-- Input follows --

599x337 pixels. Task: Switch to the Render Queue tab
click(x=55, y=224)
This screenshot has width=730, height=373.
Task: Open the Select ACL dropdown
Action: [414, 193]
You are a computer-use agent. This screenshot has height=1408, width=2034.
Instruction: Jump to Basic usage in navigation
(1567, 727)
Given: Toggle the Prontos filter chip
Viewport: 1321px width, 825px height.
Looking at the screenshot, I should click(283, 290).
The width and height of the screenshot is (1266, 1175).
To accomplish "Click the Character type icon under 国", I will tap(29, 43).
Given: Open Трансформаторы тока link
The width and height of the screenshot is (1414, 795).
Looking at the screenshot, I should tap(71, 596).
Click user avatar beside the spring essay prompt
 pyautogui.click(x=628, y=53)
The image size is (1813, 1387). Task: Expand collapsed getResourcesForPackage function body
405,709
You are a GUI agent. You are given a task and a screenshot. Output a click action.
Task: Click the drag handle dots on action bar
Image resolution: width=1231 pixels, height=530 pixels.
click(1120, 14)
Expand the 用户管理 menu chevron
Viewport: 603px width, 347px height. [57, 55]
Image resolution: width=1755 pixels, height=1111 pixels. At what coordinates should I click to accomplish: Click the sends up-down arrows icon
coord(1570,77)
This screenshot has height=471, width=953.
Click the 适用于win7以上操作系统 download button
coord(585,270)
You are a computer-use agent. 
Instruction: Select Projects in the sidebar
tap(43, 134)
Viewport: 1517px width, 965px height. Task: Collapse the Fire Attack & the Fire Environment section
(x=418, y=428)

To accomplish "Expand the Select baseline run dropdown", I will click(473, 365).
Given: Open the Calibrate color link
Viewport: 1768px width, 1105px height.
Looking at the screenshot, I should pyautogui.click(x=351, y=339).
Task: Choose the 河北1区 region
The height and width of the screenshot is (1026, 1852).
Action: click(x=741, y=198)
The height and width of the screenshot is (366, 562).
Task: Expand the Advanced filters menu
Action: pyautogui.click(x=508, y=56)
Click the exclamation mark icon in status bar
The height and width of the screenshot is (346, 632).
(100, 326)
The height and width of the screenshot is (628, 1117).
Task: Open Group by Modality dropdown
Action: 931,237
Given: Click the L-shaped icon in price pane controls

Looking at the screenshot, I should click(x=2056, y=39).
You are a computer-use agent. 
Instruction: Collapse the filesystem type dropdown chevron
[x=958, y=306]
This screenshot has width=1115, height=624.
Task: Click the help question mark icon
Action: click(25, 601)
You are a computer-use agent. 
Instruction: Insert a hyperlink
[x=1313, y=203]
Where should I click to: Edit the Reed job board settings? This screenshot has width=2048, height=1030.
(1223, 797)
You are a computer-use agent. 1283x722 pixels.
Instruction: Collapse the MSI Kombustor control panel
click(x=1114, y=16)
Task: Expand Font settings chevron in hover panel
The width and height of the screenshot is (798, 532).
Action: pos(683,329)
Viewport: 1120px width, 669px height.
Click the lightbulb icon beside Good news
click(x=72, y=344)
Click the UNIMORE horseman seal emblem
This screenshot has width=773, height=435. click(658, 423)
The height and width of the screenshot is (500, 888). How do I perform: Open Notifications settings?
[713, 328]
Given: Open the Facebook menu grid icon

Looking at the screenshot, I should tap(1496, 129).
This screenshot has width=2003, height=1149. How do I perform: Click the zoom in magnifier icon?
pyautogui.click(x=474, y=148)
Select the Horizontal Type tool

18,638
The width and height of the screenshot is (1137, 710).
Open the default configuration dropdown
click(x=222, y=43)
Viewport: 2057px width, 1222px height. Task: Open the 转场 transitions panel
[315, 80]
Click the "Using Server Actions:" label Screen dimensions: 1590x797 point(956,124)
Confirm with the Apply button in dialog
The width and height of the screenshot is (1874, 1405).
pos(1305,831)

-- Input concluded --

Exercise directions: Filter the data above by the word "will" and copy every line that matches.

Response to this task:
To accomplish "Click the Character type icon under 国", I will tap(29, 43).
To accomplish "Expand the Select baseline run dropdown", I will click(473, 365).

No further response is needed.